## TASK DETAILS:
After locating the line with "読み物 (14, 46)" in the data that follows, return it and every later line exactly, up to and including the line with "Sitemap (1038, 2502)".

Stored data entries
################

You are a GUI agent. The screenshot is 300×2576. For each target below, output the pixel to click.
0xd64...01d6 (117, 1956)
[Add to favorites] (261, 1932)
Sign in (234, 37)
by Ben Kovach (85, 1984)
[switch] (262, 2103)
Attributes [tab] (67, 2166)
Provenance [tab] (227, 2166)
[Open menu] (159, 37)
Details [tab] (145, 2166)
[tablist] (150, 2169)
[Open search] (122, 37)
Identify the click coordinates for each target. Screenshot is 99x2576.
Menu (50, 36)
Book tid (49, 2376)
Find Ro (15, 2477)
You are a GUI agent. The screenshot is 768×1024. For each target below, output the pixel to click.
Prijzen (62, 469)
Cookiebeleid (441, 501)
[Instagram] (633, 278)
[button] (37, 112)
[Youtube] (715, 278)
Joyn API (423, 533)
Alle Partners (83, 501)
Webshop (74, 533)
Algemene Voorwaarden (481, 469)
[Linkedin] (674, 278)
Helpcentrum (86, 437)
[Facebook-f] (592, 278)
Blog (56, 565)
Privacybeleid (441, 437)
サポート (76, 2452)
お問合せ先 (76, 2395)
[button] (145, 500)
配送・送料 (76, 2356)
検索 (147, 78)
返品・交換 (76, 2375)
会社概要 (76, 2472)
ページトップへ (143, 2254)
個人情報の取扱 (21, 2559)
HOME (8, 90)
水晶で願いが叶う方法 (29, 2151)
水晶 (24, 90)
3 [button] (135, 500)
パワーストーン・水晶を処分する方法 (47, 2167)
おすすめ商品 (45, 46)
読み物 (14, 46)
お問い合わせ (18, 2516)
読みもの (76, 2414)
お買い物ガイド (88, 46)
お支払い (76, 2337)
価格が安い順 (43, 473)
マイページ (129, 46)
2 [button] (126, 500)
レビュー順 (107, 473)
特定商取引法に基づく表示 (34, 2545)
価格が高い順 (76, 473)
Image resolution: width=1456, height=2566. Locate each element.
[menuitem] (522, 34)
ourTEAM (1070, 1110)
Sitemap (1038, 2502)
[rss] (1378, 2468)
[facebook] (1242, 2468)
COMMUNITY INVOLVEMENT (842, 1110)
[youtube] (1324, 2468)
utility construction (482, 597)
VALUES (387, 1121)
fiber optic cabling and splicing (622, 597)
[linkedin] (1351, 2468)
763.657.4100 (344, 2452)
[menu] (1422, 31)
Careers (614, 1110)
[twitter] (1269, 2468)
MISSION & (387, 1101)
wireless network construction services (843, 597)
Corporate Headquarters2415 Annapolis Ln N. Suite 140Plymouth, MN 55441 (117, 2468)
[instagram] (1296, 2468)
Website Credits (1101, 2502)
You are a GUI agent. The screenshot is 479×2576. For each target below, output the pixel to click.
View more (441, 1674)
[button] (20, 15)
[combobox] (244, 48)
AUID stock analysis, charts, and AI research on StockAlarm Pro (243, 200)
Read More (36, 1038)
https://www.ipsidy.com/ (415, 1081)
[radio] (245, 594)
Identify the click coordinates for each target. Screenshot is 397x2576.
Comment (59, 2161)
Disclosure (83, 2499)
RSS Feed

################

## REPLY TO THE EXERCISE:
読み物 (14, 46)
お問い合わせ (18, 2516)
読みもの (76, 2414)
お買い物ガイド (88, 46)
お支払い (76, 2337)
価格が安い順 (43, 473)
マイページ (129, 46)
2 [button] (126, 500)
レビュー順 (107, 473)
特定商取引法に基づく表示 (34, 2545)
価格が高い順 (76, 473)
Image resolution: width=1456, height=2566. Locate each element.
[menuitem] (522, 34)
ourTEAM (1070, 1110)
Sitemap (1038, 2502)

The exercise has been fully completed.